You will see a few EPSG codes often:
- EPSG:4326 — WGS84 latitude/longitude; common for GPS, GeoJSON, and APIs
- EPSG:3857 — Web Mercator; common for web maps and basemaps
- UTM or national projected EPSG codes — better for local analysis and measurement
The workflow is simple:
- inspect the CRS with
.crs - decide whether the CRS is missing or whether transformation is needed
- choose the CRS based on the task
- verify alignment and units before analysis
The key distinction is:
set_crs()assigns metadatato_crs()transforms coordinates
That is the key idea behind choosing the correct CRS workflow in Python GIS. If your data is in WGS84 and you need accurate area or distance, reproject it to a projected CRS first. If your file has no CRS metadata but you know what it should be, assign the correct CRS without changing coordinates.
Edge cases and notes
Files without an EPSG code but with a valid CRS definition
Some files store CRS as WKT or PROJ text rather than a simple EPSG code. GeoPandas may still read this correctly. You do not always need a numeric EPSG value if the CRS definition is valid.
Data from different sources may use similar coordinate values
Two datasets can appear similar and still use different CRS. Do not rely on visual similarity alone. Check .crs for every layer.
Not every projected CRS is suitable for every analysis
A projected CRS is not automatically the right one. Prefer local or official projected systems for better accuracy.
For example, if you are measuring parcel areas in one city, a local UTM zone or official local projected CRS is usually a better choice than a global web map CRS.
EPSG:3857 is useful for display, not precise measurement
EPSG:3857 is standard for web maps, but it is usually not the best choice for precise distance or area calculations.
Invalid geometries can affect results
Even with the correct CRS, invalid polygons or broken geometries can cause overlay or measurement issues. If results look wrong, also validate your geometry, not just the CRS.
Internal links
To understand the broader concept, see Coordinate Reference Systems (CRS) Explained for Python GIS.
For related tasks, read GeoPandas Basics: Working with Spatial Data in Python and Python for GIS: What It Is and When to Use It.
FAQ
What is the difference between an EPSG code and a CRS?
A CRS is the full coordinate reference system definition. An EPSG code is a standard identifier for one specific CRS.
When should I use EPSG:4326 in Python GIS?

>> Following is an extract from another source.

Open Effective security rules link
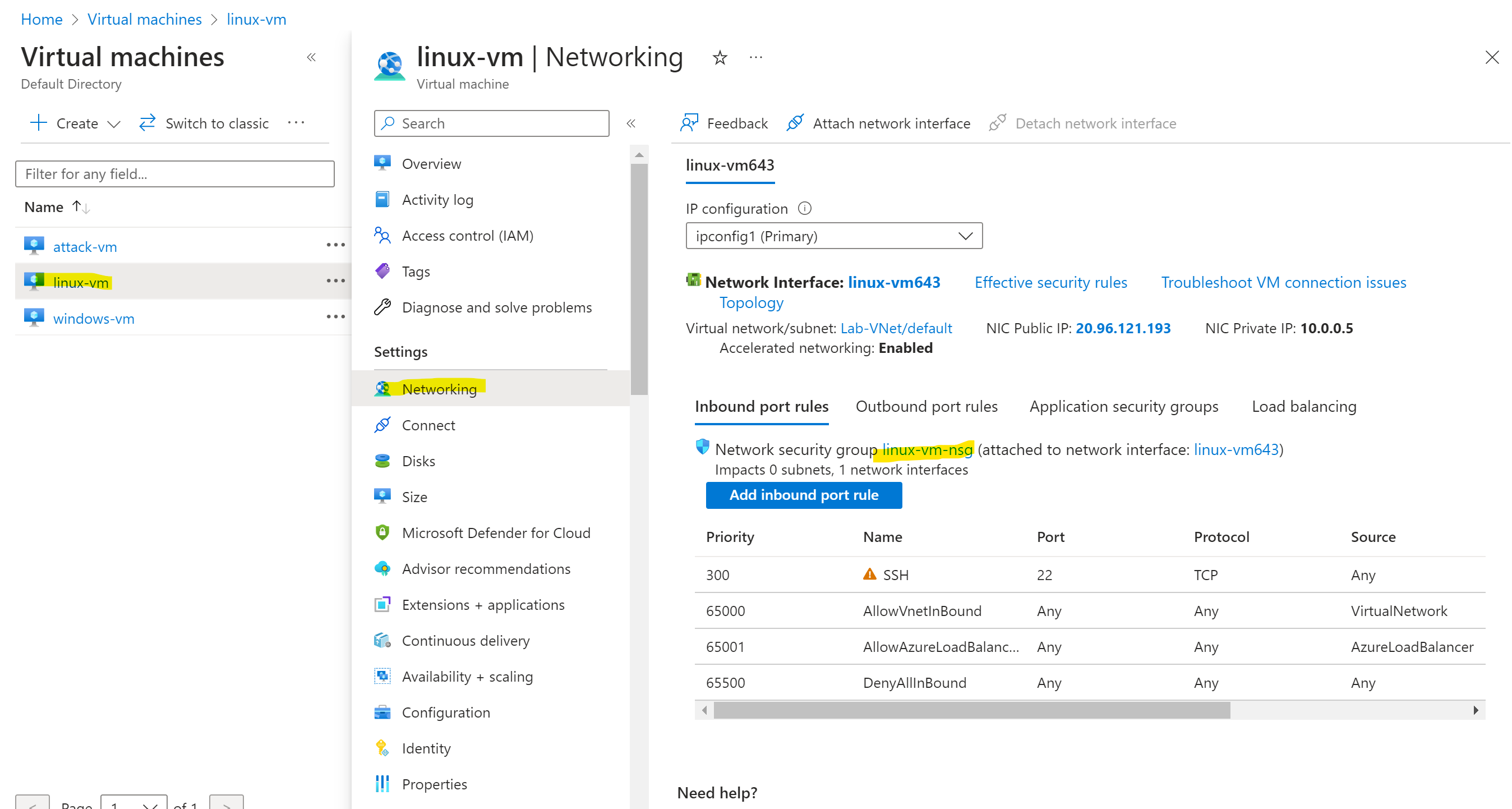Viewport: 1512px width, 809px height. [x=1050, y=282]
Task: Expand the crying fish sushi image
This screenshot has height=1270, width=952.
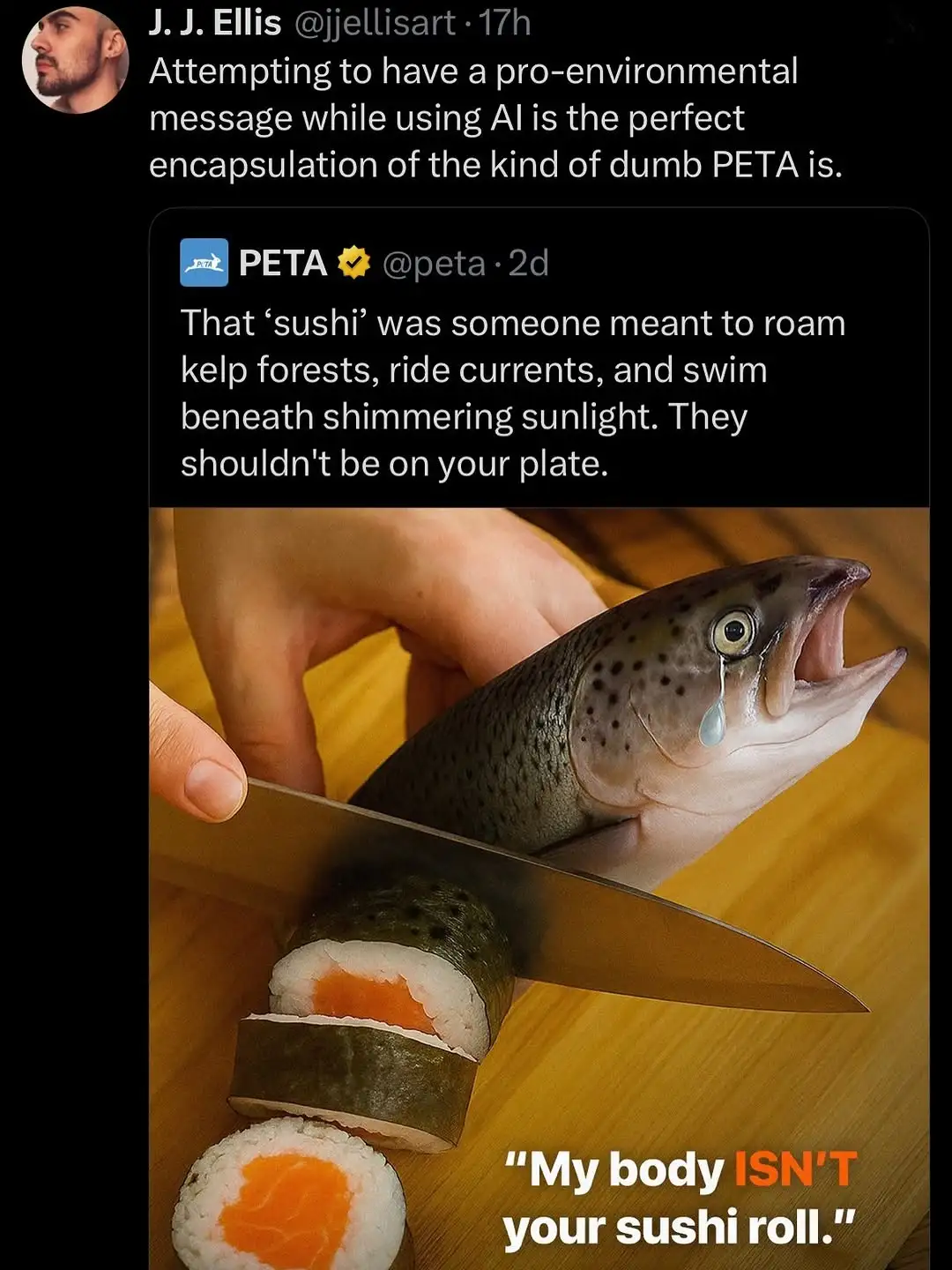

Use EPSG:4326 for latitude/longitude data, GPS data, GeoJSON, and many API or storage workflows. It is usually not the best choice for distance or area analysis.
How do I know if I should set a CRS or reproject the data?
Use set_crs() when coordinates are already correct and only the metadata is missing. Use to_crs() when you need to transform the coordinates into another CRS.
Why are my distance or area calculations wrong after loading data in GeoPandas?
You are likely working in a geographic CRS such as EPSG:4326. Reproject to a suitable projected CRS before measuring.